Whether to order an IME to assist the court in determining a witness's competency to testify is likewise "a matter within the trial judge's sound discretion." Mitchell, 609 A.2d at 1103. There is a "strong presumption" against ordering an IME, because of the invasion of privacy and the potential for harassment that it entails. Barrera v. United States, 599 A.2d 1119, 1126 (D.C. 1991). In the absence of "ongoing manifestations" of hallucinations or other comparably serious present mental irregularities, a history of psychiatric problems and a current diagnosis of mental illness do not suffice to overcome the presumption against compelling an IME. Mitchell, 609 A.2d at 1104 (quoting Vereen, 587 A.2d at 458). We normally have confidence in the trial court's ability to assess a witness's competency after a hearing without an IME, particularly where the trial court is able to examine the witness's medical records as well as hear from the witness directly. Mitchell, supra. In the instant case, Carter was examined under oath; she did not exhibit distorted perceptions, incoherence or the like; and the trial court (and the parties) had her hospital records. We are satisfied that the court was capable of assessing Carter's competency without compelling her to undergo an IME.

The trial court's impressions of Carter -- that she was obstreperous and hostile, particularly toward the defense, but nonetheless competent -- seem to us accurate, not defective. As noted, Carter did not display the kinds of mental impairments that would suggest testimonial incapacity. To be sure, she provided ammunition for challenging her ability to recall and to tell the truth; for example, she often claimed that her memory was gone and at one point asserted that she did not know if she was lying or not. Those responses, however, evidenced Carter's plain unwillingness to cooperate with defense counsel rather than a lack of competency on her part; certainly, the trial court could so conclude. Competency "concerns certain basic, prerequisite capabilities necessary to give testimony," and thus is not to be confused with witness credibility or cooperativeness. Vereen, 587 A.2d at 458. Overall, Carter demonstrated an understanding of what it means to testify truthfully; she was oriented in time and place; she understood the functions of judge and jury, and (ultimately) she complied with directions and courtroom procedure. Although Carter's memory was imperfect, her testimony at trial was responsive and her account of the events at issue was coherent and consistent with the recollections of the other witnesses. Her identification of appellant was corroborated by other evidence. Given the absence of manifest impairments and the witness's demonstrated ability to perceive, recall and relate facts, we hold that the court did not abuse its broad discretion in finding Carter competent to testify.

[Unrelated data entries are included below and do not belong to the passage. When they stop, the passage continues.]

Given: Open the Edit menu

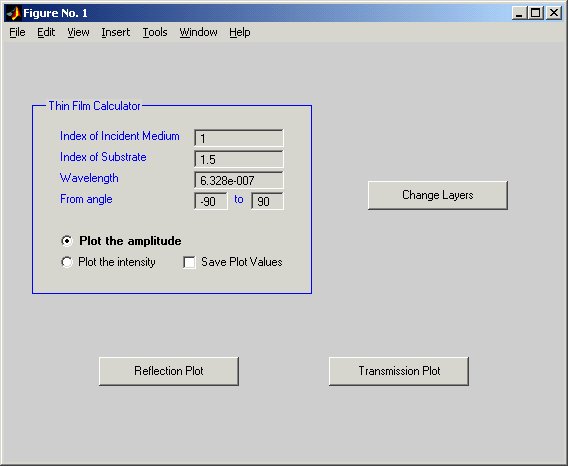Looking at the screenshot, I should click(x=46, y=32).
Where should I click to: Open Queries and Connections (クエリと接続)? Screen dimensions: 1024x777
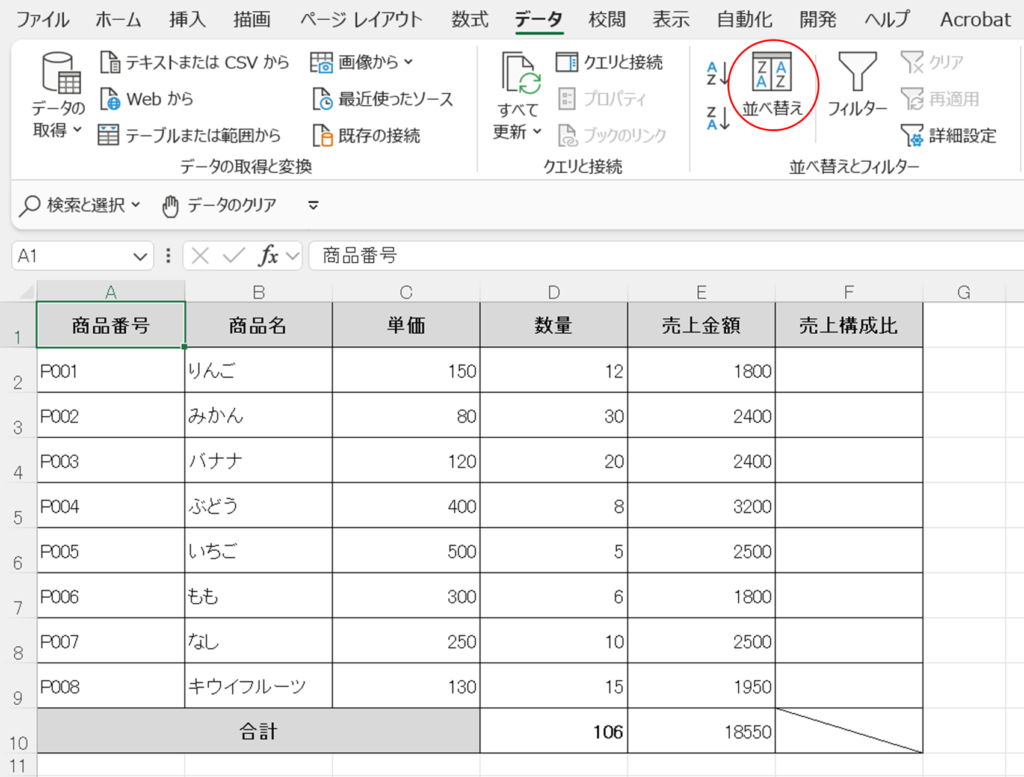point(609,62)
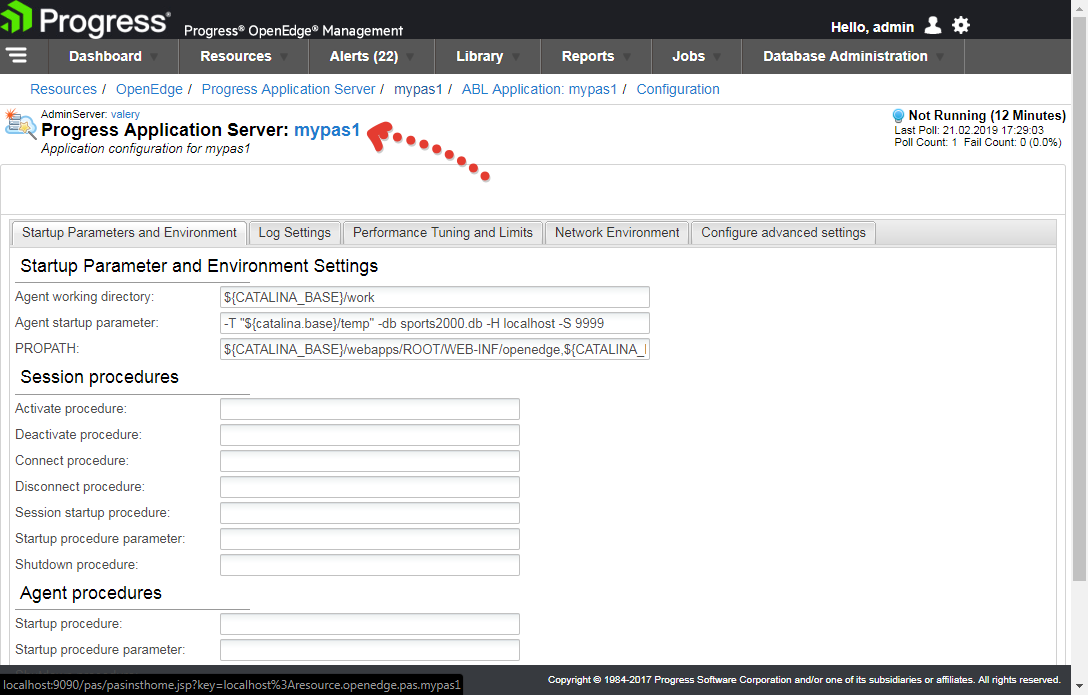
Task: Click the Agent working directory field
Action: point(435,297)
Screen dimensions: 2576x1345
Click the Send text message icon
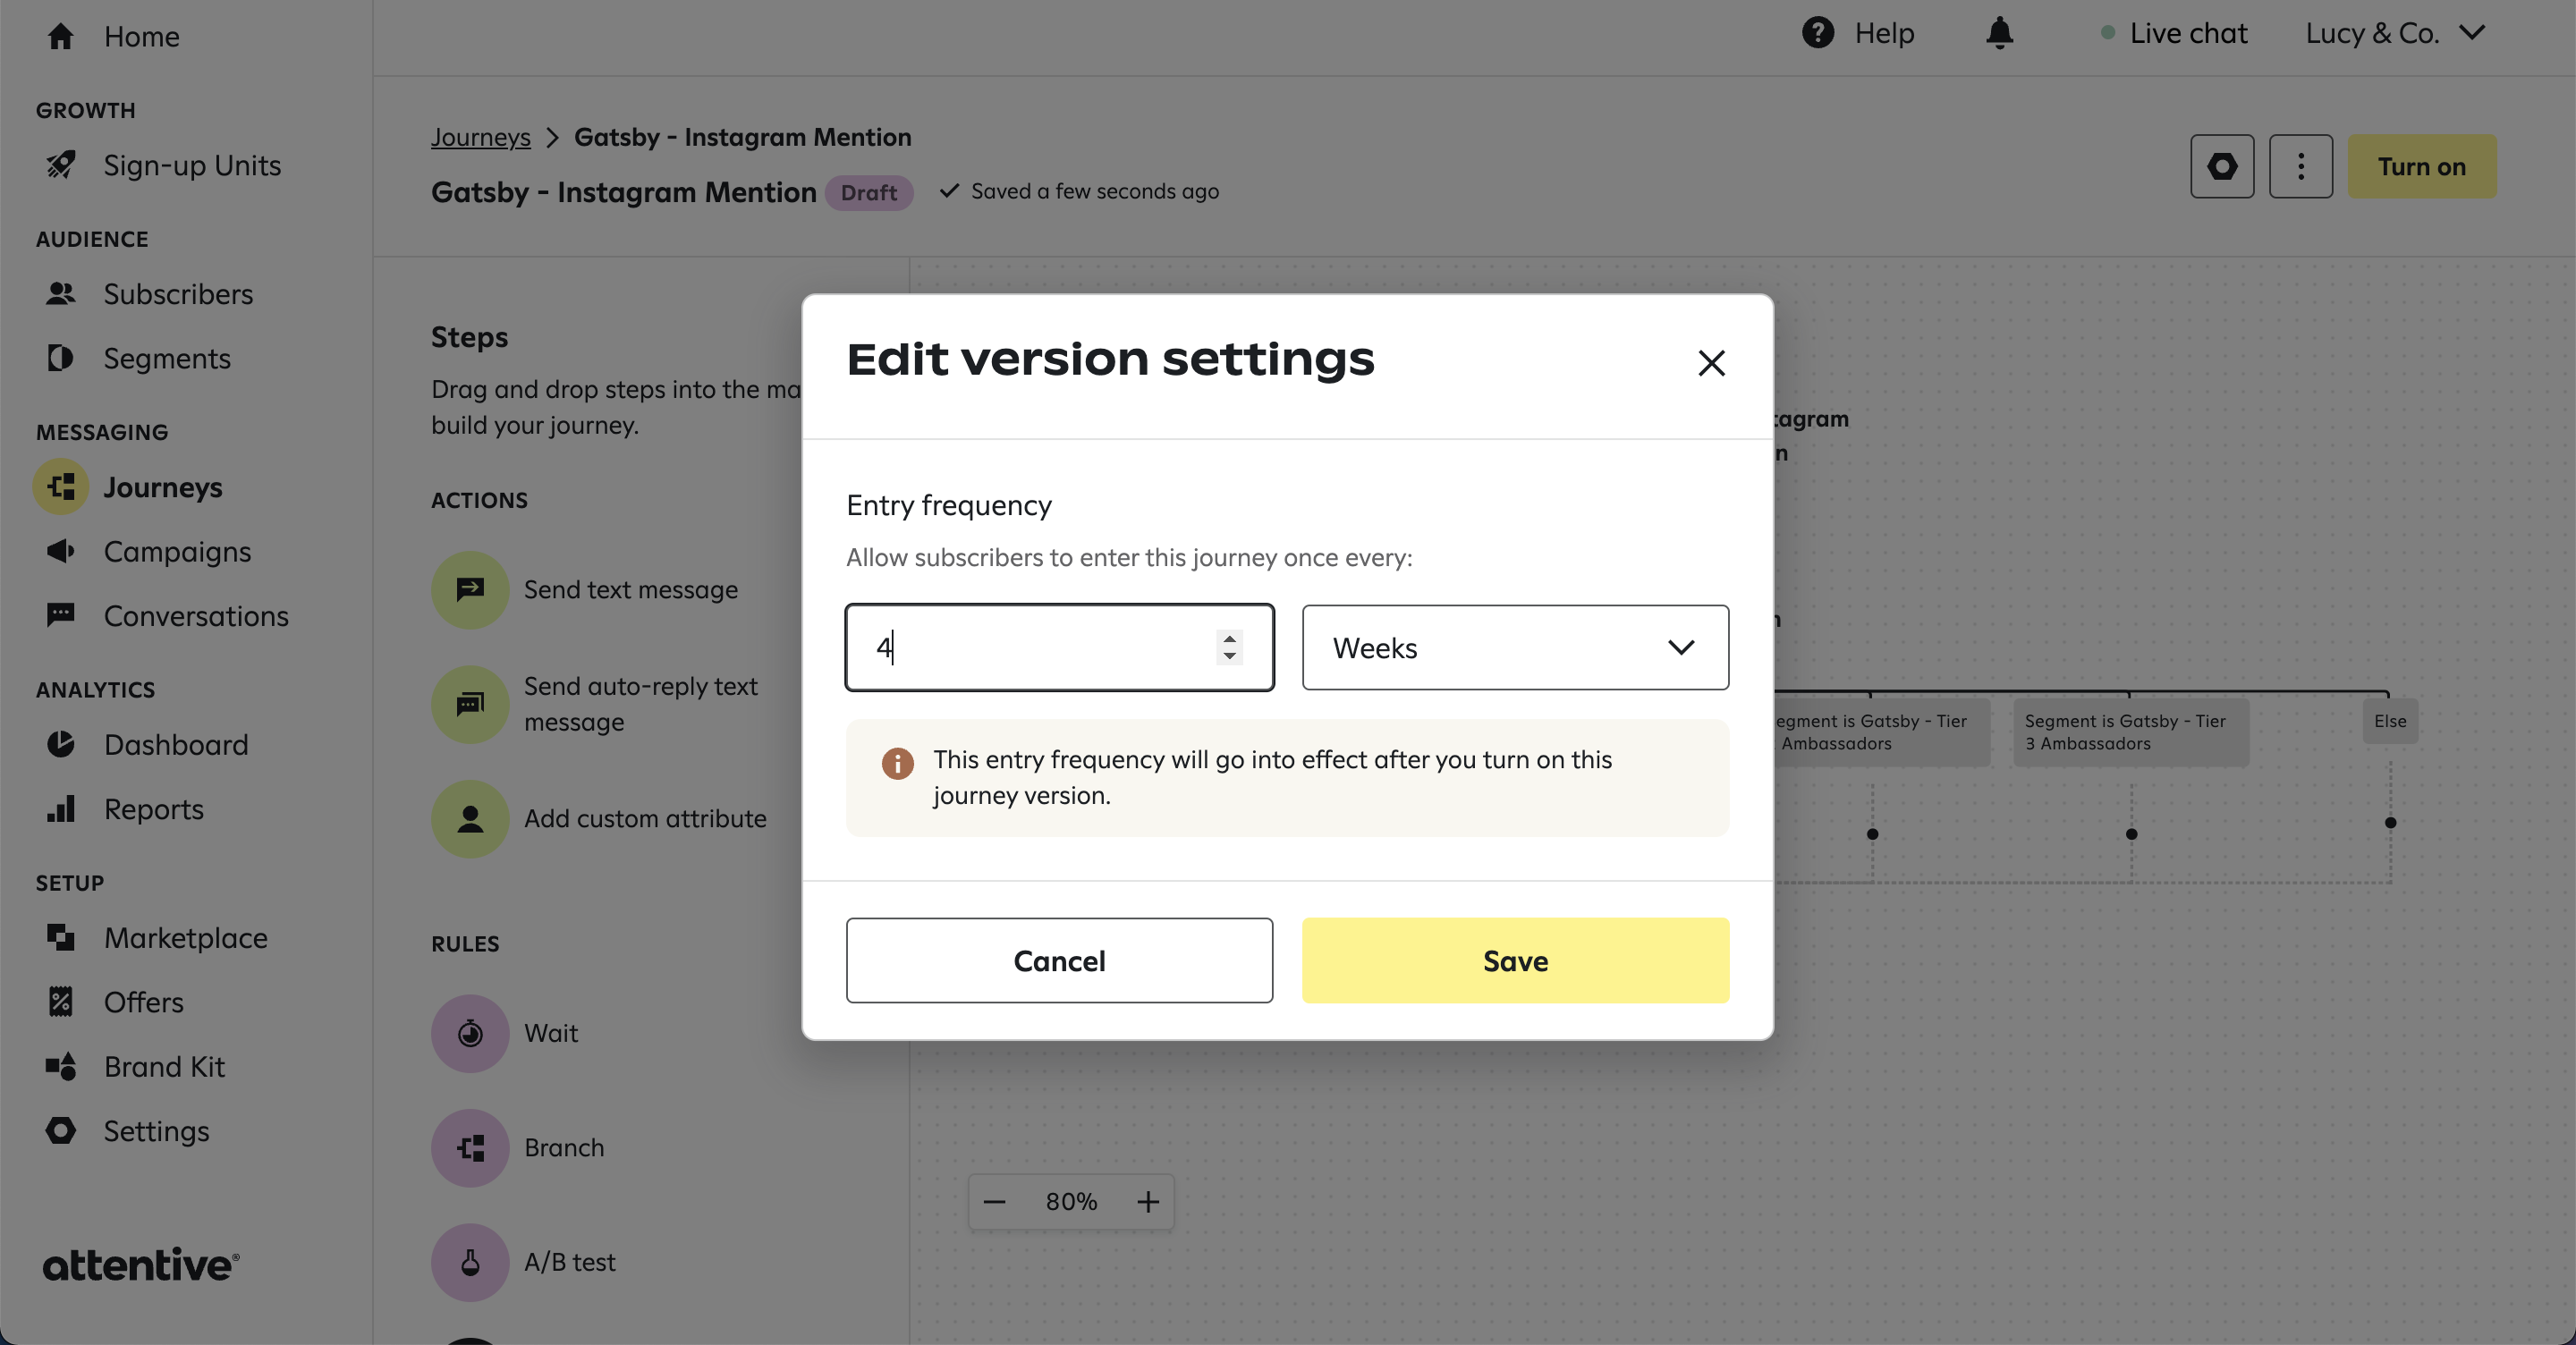coord(470,589)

4. Admission of Appellant's Rap Lyrics

Appellant asserts that the trial court abused its discretion by admitting his handwritten rap lyrics, which seemingly implicated their author in drug dealing. Although the lyrics were probative of appellant's identity as the shooter,*fn5 see Drew, 118 U.S. App. D.C. at 16, 331 F.2d at 90, appellant argues that they were substantially more prejudicial than probative. See Johnson v. United States, 683 A.2d 1087, 1099-1100 (D.C. 1996) (en banc). We disagree with that assessment, if only because the lyrics were far from the only evidence that appellant was a drug dealer. In particular, Arlisa Carter testified that appellant had sold marijuana to her and her friends on the night of the shooting, and one of those friends, Kenneth Douglas, testified that appellant (whom he knew as "B") had been his supplier of marijuana for over a year.

Appellant's convictions are hereby affirmed.